Yom ha zikaron, la Giornata del ricordo, precede di un giorno la festa nazionale che celebra la nascita d'Israele. Non e' un caso: la scelta di associare cronologicamente un giorno di festa con uno percorso da intensi brividi di tristezza e' profondamente ebraica. Gioia e dolore, amarezza e speranza non sono dissociabili nell'anima e nella storia del popolo ebaico.
La giornata dedicata al ricordo di tutti i soldati caduti nelle guerre d' Israele e' anche molto diversa da quella dedicata ai sei milioni di vittime della Shoah, che la precede di una settimana.

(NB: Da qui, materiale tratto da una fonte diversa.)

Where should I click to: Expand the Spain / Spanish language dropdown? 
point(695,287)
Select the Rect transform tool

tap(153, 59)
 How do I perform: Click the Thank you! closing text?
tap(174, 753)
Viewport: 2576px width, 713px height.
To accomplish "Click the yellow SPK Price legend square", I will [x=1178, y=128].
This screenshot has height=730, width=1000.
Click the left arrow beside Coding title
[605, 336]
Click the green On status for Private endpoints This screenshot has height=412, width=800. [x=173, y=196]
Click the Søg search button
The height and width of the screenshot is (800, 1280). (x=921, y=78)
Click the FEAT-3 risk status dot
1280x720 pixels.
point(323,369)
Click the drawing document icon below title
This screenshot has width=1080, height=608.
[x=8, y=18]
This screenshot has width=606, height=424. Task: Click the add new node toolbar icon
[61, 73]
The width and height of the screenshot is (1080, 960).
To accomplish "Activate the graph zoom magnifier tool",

Quella giornata e' di lutto profondo, senza spiegazioni e senza alernative;questa invece e' una giornata che sfocia nella speranza di un domani di pace.Entrambe scorrono lente, nel silenzio rotto dall'ululato delle sirene che fermano la vita: ognuno si congela sull'attenti, le macchine e gli autobus si fermano e la gente scende, le riunioni vengono interrotte.Il silenzio e' rotto da canzoni tristi, la malinconia che coglie tutti crea un profondo legame con i genitori che hanno perso i figli al fronte e suscita un sentimento di gratitudine per il loro sacrificio.
Ho vissuto questa giornata con l' emozione di chi sa cosa significhi e come si svolge ma viene cio' malgrado colto di sorpresa dall'intensita' di questi sentimenti .La mia vena polemica ha trovato subito il modo di manifestarsi, al pensiero - un pensiero che in un contesto talmente coinvolgente ha la forza di un pugno nello stomaco - di quanti accusano Israele di essere uno stato bellicoso ed aggressivo.Se fossero qui, pensavo, non potrebbero evitare di rendersi conto di quano siano in errore! Uno stato in cui ogni singolo cittadino ricorda con affetto e profonda tristezza i morti in guerra e' uno stato che appartiene ai propri cittadini come nessun altro. Uno stato che ricordando i propri soldati morti non fa risuonare marce militari, spari a salve, fracasso di urla rabbiose, ma anzi si chiude nel silenzio non puo' amare la guerra. Uno stato che nel momento del lutto collettivo ha parole di speranza e di pace anziche' di vendetta non puo' nutrire malsane ambizioni di potere, non puo voler dominare altri.
Questo ho pensato mentre ascoltavo scolarette che recitavano le lettere scritte dai figli ai genitori prima di morire, che mimavano le telefonate dei genitori ai figli che restavano senza risposta, o che leggevano uno ad uno i nomi dei militari caduti che avevano frequentato la loro scuola.
Ma coloro che veramente avrebbero dovuto condividere con gli israeliani questa giornata, coloro che li insultano senza conoscerli e capirli, non c'erano. Erano in piazza a godersi, con legittima gioia, il Primo Maggio.